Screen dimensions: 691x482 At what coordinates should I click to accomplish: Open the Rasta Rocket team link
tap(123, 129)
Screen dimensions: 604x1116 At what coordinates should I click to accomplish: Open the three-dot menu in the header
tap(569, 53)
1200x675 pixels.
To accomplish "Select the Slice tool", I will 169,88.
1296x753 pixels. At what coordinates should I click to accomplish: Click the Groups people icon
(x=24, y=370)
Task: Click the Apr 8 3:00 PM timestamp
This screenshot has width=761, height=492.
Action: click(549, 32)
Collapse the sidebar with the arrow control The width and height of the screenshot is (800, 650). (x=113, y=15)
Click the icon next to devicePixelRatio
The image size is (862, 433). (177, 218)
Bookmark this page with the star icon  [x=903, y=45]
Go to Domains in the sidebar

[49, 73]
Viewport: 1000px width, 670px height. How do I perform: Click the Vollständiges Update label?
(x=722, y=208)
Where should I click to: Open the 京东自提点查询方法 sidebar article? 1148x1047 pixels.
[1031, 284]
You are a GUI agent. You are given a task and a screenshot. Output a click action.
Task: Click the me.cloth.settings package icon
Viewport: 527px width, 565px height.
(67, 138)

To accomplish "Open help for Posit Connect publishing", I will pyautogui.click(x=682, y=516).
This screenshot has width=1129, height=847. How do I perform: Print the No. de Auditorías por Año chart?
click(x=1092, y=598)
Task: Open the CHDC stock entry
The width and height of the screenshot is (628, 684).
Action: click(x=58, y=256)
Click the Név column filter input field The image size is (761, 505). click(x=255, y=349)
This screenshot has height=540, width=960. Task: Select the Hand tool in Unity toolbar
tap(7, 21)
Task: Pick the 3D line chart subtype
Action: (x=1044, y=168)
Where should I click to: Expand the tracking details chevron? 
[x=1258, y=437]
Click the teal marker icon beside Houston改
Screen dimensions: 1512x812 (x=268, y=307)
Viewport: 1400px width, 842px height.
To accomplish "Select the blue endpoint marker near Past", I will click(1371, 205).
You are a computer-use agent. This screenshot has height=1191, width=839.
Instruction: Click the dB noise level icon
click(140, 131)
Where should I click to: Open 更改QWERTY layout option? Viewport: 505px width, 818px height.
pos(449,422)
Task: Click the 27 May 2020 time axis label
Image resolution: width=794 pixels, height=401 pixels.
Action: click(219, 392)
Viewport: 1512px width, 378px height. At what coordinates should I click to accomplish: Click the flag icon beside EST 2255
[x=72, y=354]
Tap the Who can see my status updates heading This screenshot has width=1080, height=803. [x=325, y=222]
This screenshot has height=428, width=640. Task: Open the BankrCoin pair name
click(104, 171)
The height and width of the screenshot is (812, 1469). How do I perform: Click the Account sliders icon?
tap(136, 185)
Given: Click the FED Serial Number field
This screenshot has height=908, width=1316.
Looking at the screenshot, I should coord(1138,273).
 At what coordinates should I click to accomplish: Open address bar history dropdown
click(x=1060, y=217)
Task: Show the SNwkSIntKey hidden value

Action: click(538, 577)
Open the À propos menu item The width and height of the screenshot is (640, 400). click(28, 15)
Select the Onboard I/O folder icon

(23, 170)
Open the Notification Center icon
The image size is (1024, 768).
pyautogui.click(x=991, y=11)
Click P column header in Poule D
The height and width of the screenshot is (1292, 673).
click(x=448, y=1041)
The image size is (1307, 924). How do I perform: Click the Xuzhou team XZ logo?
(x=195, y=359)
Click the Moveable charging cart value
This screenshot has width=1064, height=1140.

→ **WHAT YOU NEED TO DO**: The answer must be the line containing "Task: Show the SNwkSIntKey hidden value" and every line after it to the end of the records, repeated exactly.

→ **EXERCISE SOLUTION**:
Task: Show the SNwkSIntKey hidden value

Action: click(538, 577)
Open the À propos menu item The width and height of the screenshot is (640, 400). click(28, 15)
Select the Onboard I/O folder icon

(23, 170)
Open the Notification Center icon
The image size is (1024, 768).
pyautogui.click(x=991, y=11)
Click P column header in Poule D
The height and width of the screenshot is (1292, 673).
click(x=448, y=1041)
The image size is (1307, 924). How do I perform: Click the Xuzhou team XZ logo?
(x=195, y=359)
Click the Moveable charging cart value
This screenshot has width=1064, height=1140.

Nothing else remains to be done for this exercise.